— Prompt —
Say how many lines in the entries hold the string "agent", giving the number by itself.

(Collected data)
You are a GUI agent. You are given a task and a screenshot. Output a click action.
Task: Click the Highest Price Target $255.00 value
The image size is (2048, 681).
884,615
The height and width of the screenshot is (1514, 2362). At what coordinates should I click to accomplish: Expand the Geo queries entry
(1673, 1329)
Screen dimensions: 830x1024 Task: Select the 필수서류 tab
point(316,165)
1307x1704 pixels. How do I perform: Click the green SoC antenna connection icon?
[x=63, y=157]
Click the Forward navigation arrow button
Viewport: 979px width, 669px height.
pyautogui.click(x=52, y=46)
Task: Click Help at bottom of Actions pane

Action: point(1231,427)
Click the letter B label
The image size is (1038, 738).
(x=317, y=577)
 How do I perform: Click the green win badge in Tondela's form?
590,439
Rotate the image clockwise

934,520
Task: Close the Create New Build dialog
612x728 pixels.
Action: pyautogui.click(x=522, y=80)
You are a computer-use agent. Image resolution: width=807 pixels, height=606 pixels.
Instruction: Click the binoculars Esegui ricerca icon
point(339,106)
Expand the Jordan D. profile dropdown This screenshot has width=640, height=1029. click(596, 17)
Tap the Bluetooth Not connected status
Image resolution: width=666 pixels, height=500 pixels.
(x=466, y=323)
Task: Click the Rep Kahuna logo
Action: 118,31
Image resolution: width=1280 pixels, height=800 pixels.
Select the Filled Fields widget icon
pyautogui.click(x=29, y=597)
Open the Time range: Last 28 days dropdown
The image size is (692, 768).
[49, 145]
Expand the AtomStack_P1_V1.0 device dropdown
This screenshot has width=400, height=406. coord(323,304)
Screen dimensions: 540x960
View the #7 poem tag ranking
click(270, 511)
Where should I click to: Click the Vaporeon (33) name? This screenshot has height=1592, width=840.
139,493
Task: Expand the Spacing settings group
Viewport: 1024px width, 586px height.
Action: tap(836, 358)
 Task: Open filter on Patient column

— Result of the exercise —
2